#### WHAT TO PRODUCE
Among the entries that follow, some lines contain the word "doen". Show all of them.

Stored records
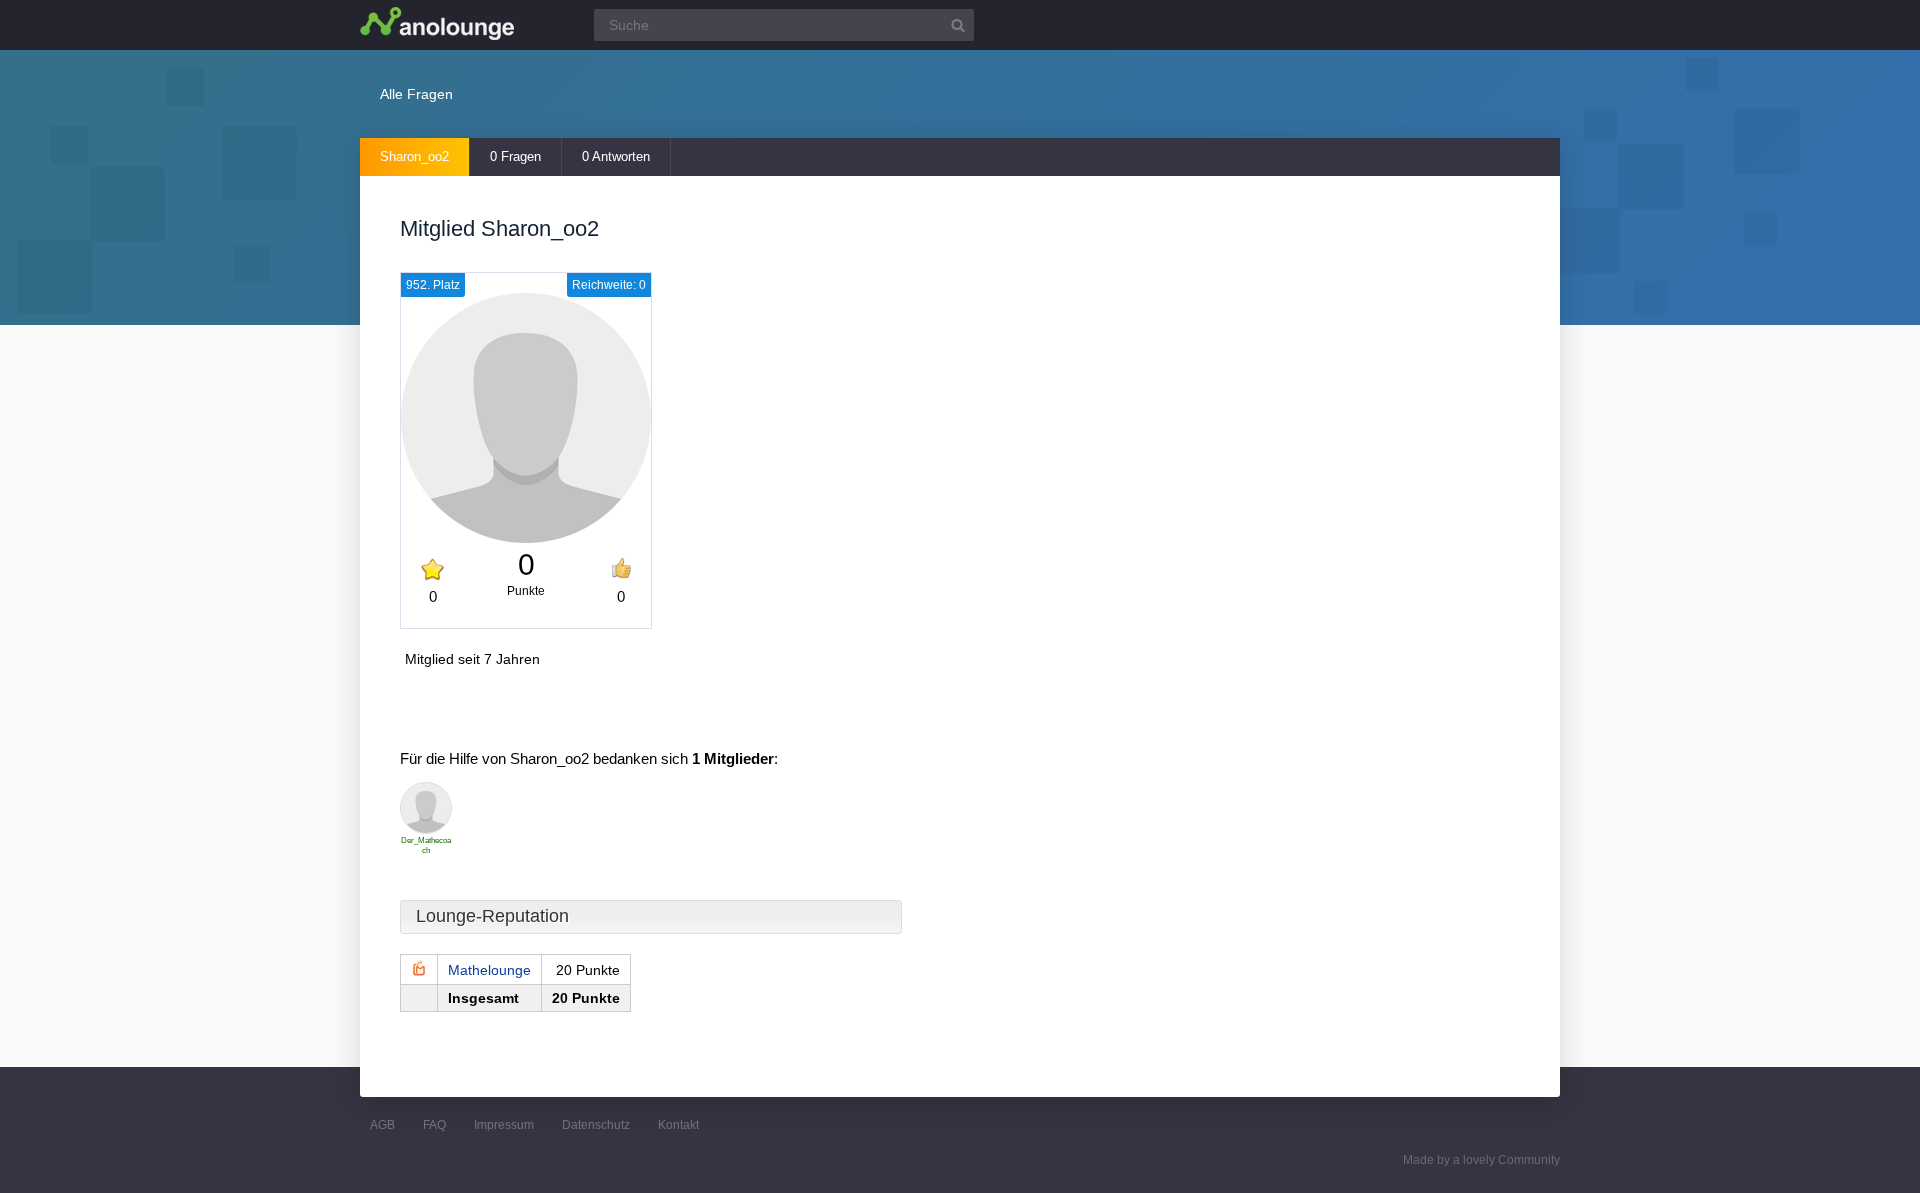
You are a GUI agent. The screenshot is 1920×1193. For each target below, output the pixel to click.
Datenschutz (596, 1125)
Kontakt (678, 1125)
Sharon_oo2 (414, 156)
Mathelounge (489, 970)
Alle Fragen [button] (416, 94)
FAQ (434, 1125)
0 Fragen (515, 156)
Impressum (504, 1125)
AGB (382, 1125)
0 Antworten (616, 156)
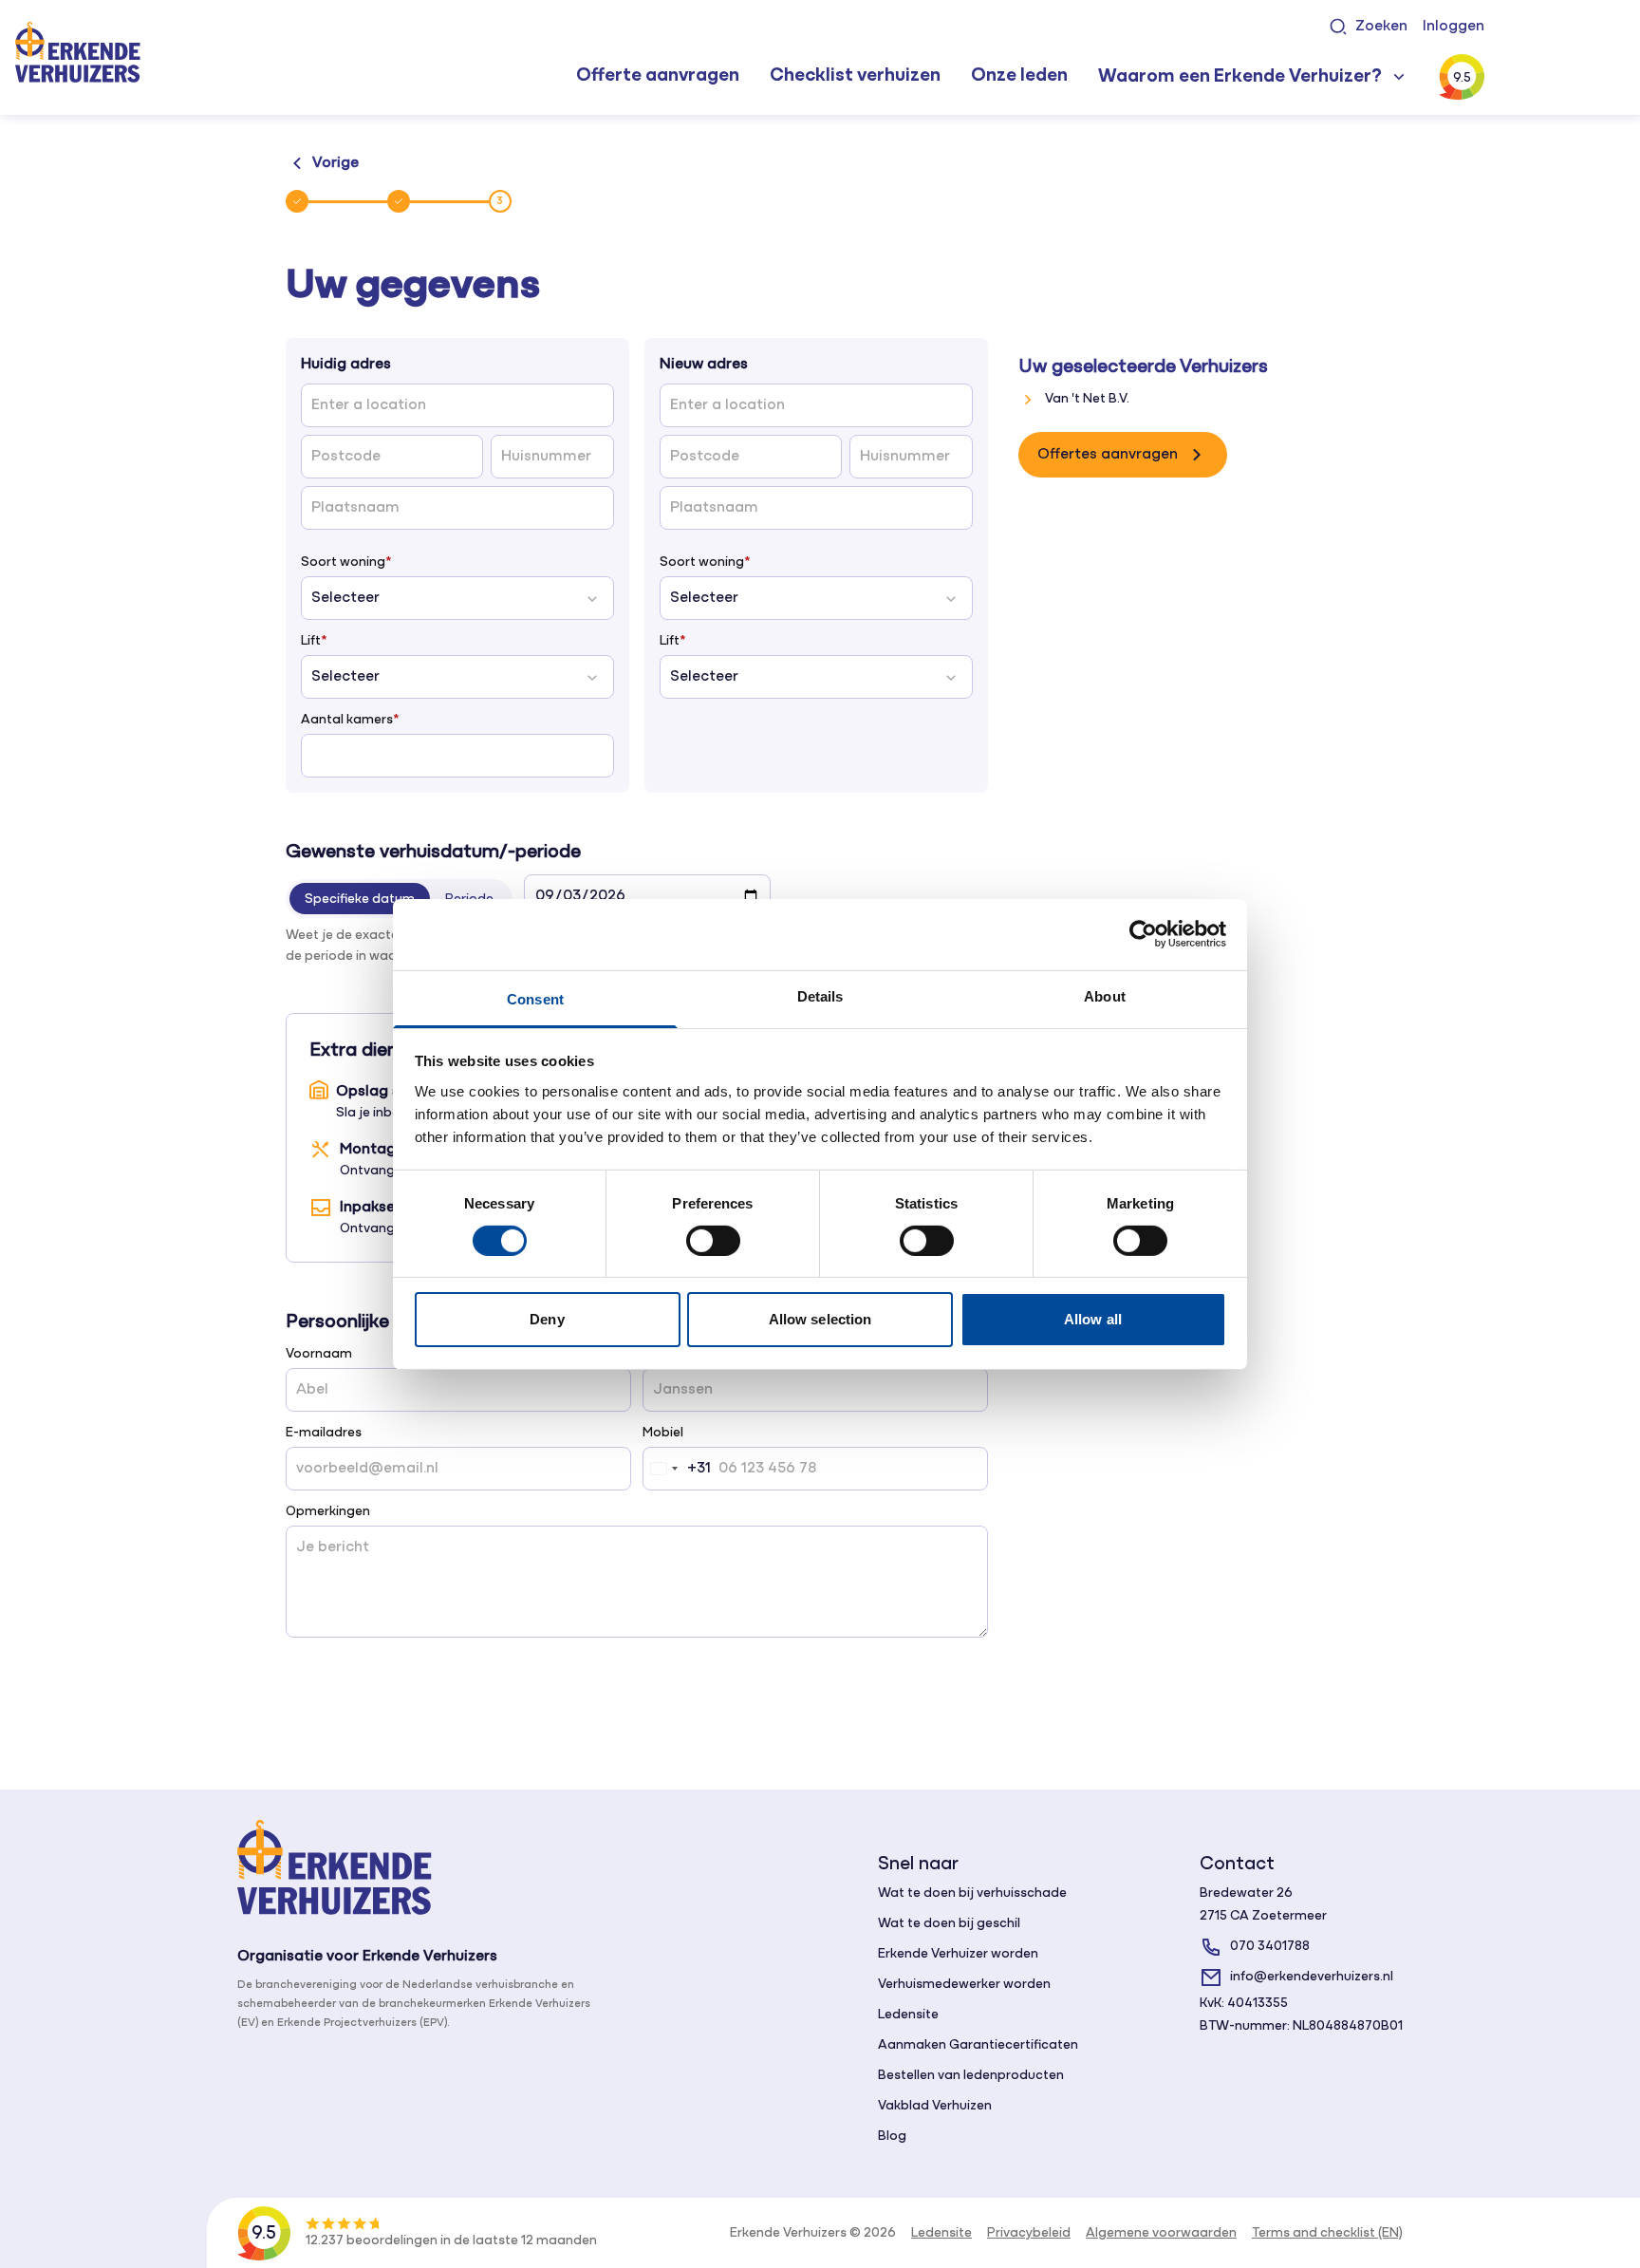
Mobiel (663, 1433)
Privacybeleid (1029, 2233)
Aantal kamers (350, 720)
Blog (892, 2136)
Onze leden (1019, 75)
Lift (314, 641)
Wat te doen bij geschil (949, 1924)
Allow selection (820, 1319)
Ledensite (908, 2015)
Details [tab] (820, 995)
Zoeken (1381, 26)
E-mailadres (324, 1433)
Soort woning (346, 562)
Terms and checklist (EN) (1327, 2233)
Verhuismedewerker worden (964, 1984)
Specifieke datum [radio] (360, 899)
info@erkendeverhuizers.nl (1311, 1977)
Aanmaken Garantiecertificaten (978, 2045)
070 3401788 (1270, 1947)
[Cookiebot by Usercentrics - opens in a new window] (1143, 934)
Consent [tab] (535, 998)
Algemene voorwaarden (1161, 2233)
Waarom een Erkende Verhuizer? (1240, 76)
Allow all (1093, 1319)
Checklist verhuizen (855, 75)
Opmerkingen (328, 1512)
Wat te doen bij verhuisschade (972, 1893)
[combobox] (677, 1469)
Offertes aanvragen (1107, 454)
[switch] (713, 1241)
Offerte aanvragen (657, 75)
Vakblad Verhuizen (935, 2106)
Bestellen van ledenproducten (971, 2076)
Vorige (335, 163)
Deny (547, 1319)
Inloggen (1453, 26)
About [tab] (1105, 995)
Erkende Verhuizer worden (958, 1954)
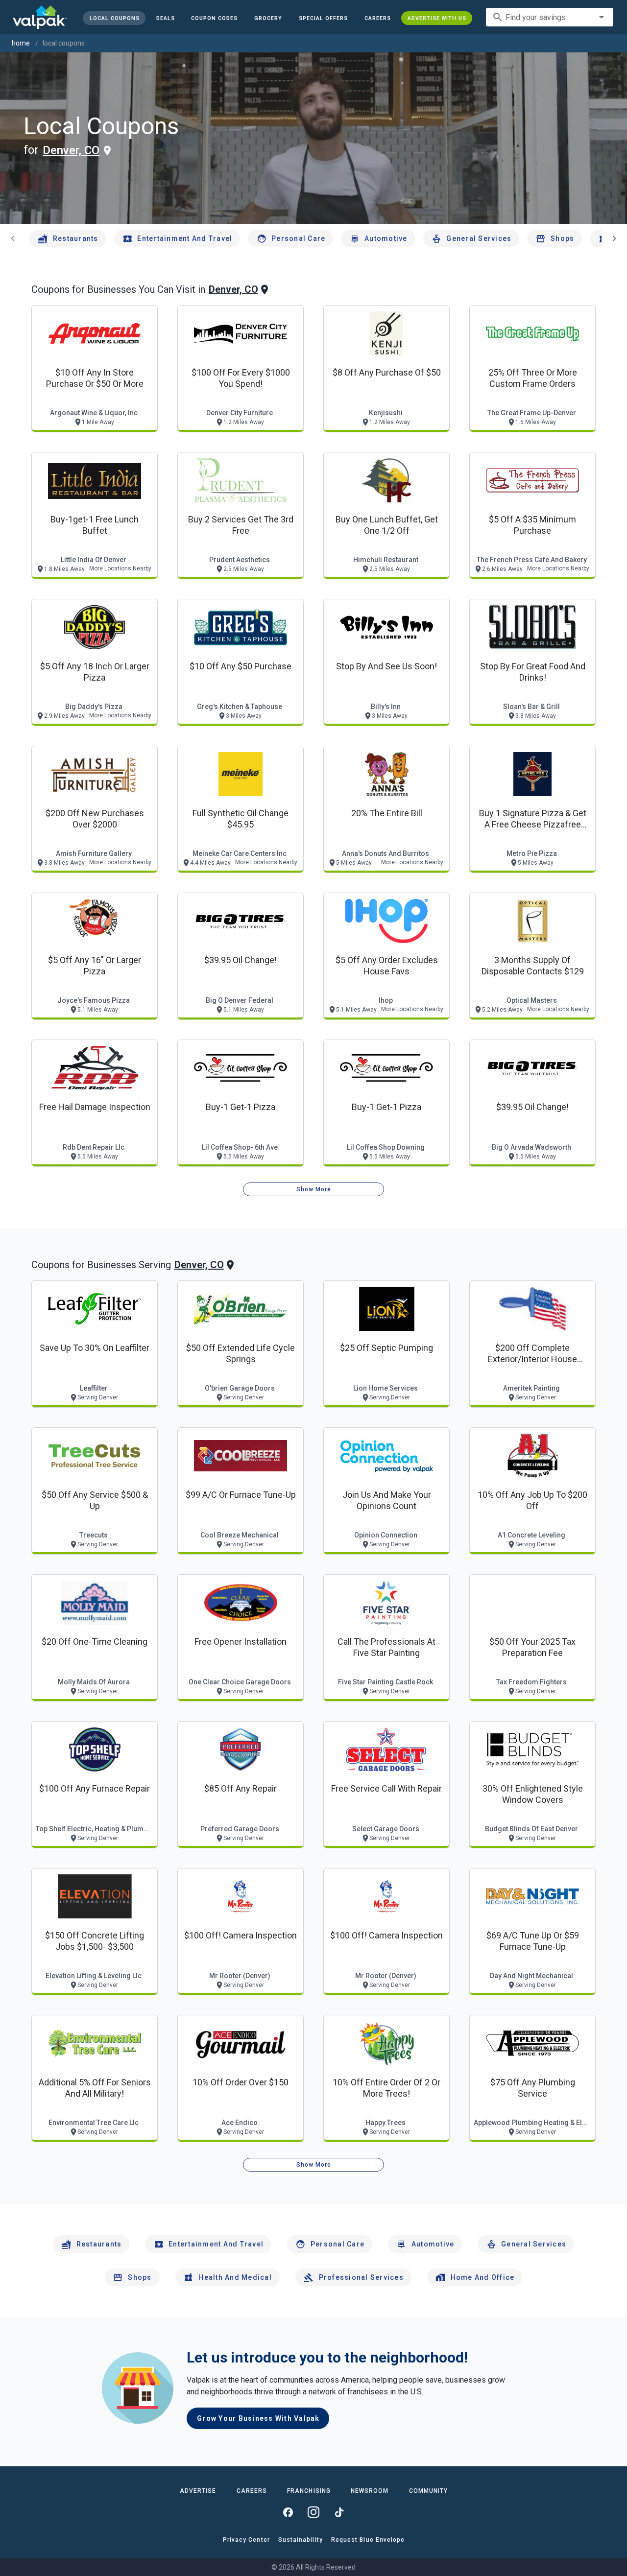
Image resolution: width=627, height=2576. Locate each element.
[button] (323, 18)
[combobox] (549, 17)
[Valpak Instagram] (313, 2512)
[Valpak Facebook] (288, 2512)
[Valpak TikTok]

#### REPLY TO THE EXERCISE
Wat te doen bij geschil (949, 1924)
Wat te doen bij verhuisschade (972, 1893)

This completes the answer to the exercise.